Dozens of Afghan families held funerals Sunday, a day after three bombs were detonated outside a school in Kabul, killing at least 68 people and injuring another 165 victims.
According to an eyewitness, nearly all of the victims were girls leaving the building at the conclusion of the school day. Boys attend classes in the morning and girls in the afternoon.
“Countless girls were lying down on the street in blood, some were motionless and many more were screaming from injuries,” said one local resident to The Guardian. “I did not know what to do, where to start.”
Explosions on Saturday evening shook the neighbourhood of Dasht-e-Barchi, home to a large community of Shiites from the Hazara ethnic minority which has been targeted in the past.

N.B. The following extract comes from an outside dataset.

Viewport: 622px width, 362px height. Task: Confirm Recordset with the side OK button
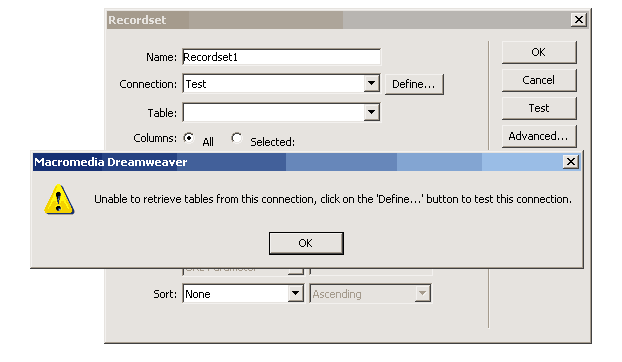[x=539, y=52]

A car bomb was detonated in front of the Sayed Al-Shuhada school and two more bombs exploded when students rushed out in panic.

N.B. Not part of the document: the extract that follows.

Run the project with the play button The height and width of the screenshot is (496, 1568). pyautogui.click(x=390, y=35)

“I was with my classmate, we were leaving the school when suddenly an explosion happened, ” said 15-year-old Zahra, who suffered a broken arm.
Afghanistan’s President Ashraf Ghani on Saturday “blamed Taliban insurgents,” but a spokesperson for the group, which has sought to overthrow the foreign-backed government since being ousted from power in 2001, “denied involvement and condemned any attacks on Afghan civilians,” Reuters noted.
The Taliban “insisted they have not carried out attacks in Kabul since February last year, when they signed a deal with Washington that paved the way for peace talks and withdrawal of the remaining U.S. troops,” The Guardian reported. “But the group has clashed daily with Afghan forces in the rugged countryside even as the U.S. military reduces its presence.”
Although the U.S. was supposed to have pulled out all of its forces by May 1, President Joe Biden pushed the date back to September 11, a move that prompted the Taliban to forego 10 days of United Nations-led peace talks last month.
Latifah, a resident of the neighborhood whose elementary-aged daughters escaped the attack, told Al Jazeera that whoever is behind the bombing has achieved their motive of discouraging children from going to school.
“My girls cried all night last night, waking up saying, ‘Don’t send us to school, school is where you die,'” she said. “Yesterday, it was really education that died in Afghanistan.”
Christopher Nyamandi, the Afghanistan country director for Save the Children, said that “it’s appalling that this has happened.” He emphasized that “schools should be safe havens for children, not zones of war.”